*** PASSAGE
This allows us to perform the limit \(R\rightarrow \infty \) and to conclude that we have indeed a solution \(v^\varepsilon \) in (0, T) for any \(T>0\). \(\square \)

5 Proof of Theorem 4

We prove the global existence of martingale solutions to the SKT model with self-diffusion.

5.1 Uniform estimates

Let \(v^\varepsilon \) be a global solution to (19)–(20) and set \(u^\varepsilon =u(R_\varepsilon (v^\varepsilon ))\). We assume that A(u) is given by (3) and that \(a_{ii}>0\) for \(i=1,\ldots ,n\). We start with some uniform estimates, which are a consequence of the entropy inequality in Proposition 16.

Lemma 18

(Uniform estimates) There exists a constant \(C(u^0,T)>0\) such that for all \(\varepsilon >0\) and \(i,j=1,\ldots ,n\) with \(i\ne j\),

$$\begin{aligned} {{\mathbb {E}}}\Vert u_i^\varepsilon \Vert _{L^\infty (0,T;L^1({\mathcal {O}}))}&\le C(u^0,T), \end{aligned}$$
(25)
$$\begin{aligned} a_{i0}^{1/2}{{\mathbb {E}}}\Vert (u_i^\varepsilon )^{1/2}\Vert _{L^2(0,T;H^1({\mathcal {O}}))} + a_{ii}^{1/2}{{\mathbb {E}}}\Vert u_i^\varepsilon \Vert _{L^2(0,T;H^1({\mathcal {O}}))}&\le C(u^0,T), \nonumber \\ a_{ij}^{1/2}{{\mathbb {E}}}\Vert \nabla (u_i^\varepsilon u_j^\varepsilon )^{1/2}\Vert _{L^2(0,T;L^2({\mathcal {O}}))}&\le C(u^0,T). \end{aligned}$$
(26)
******
*** ENTRIES PROVIDED
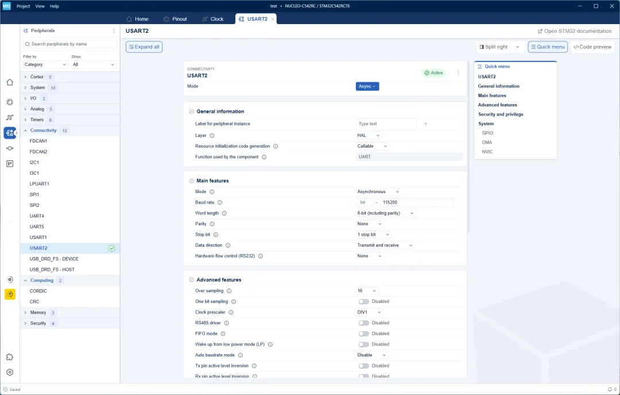Open the clock waveform icon in sidebar
Image resolution: width=620 pixels, height=395 pixels.
[x=10, y=117]
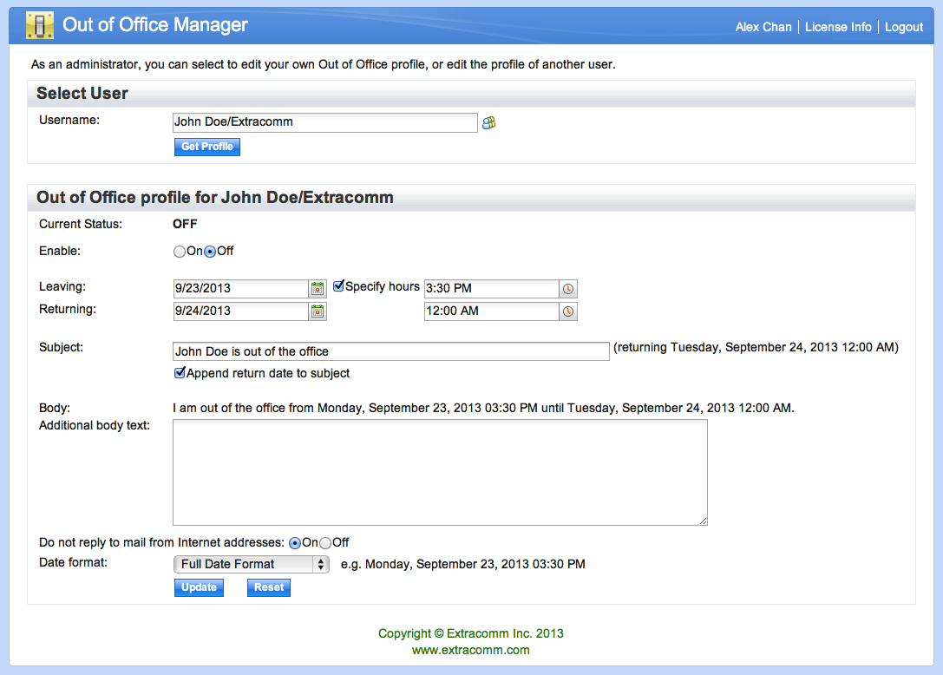Open the License Info page
943x675 pixels.
(x=838, y=27)
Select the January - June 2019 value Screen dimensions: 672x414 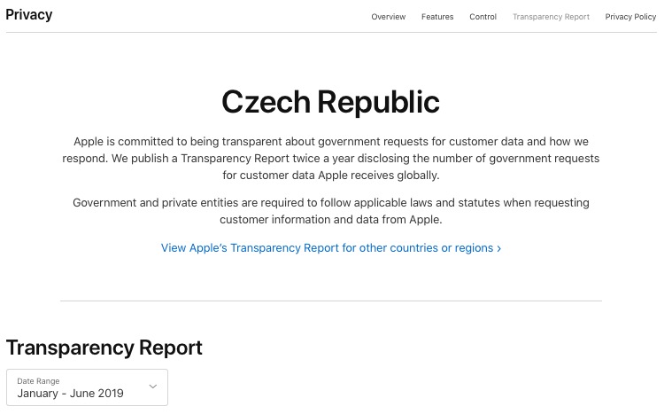pos(71,393)
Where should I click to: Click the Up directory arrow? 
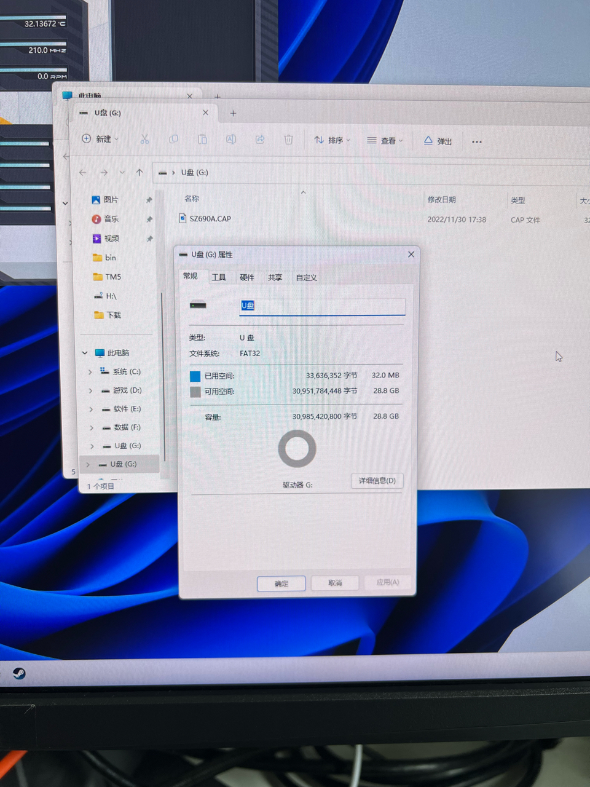[x=140, y=172]
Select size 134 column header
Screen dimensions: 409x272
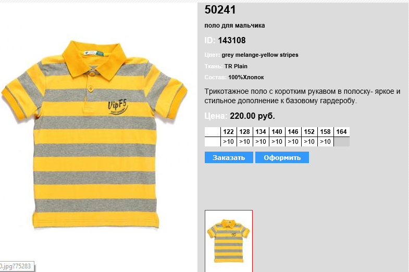[261, 132]
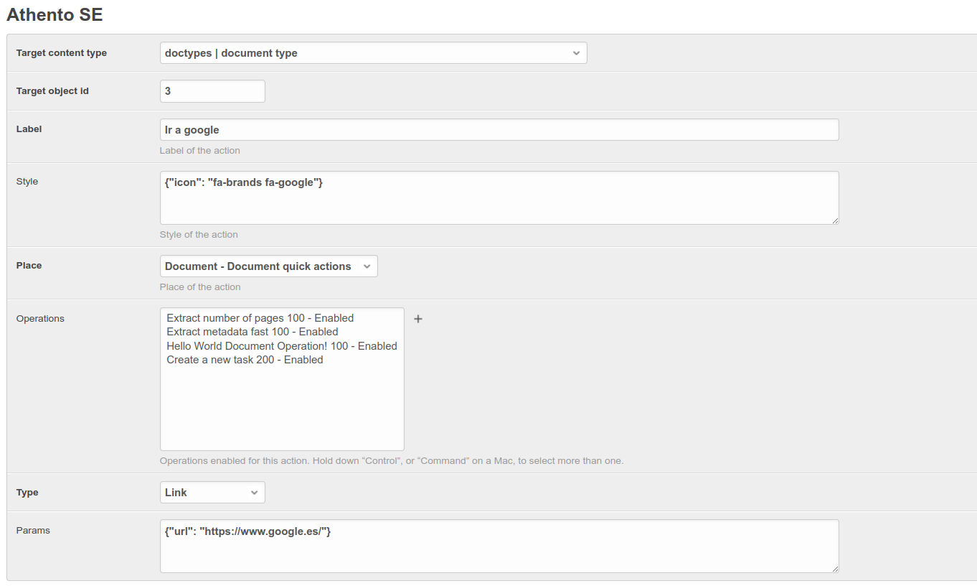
******
*DESCRIPTION OF THE TASK:*
List every theorem, proposition, and lemma that the proof excerpt refers to by number.

*EXPECTED ANSWER:*
Theorem 4, Proposition 16, Lemma 18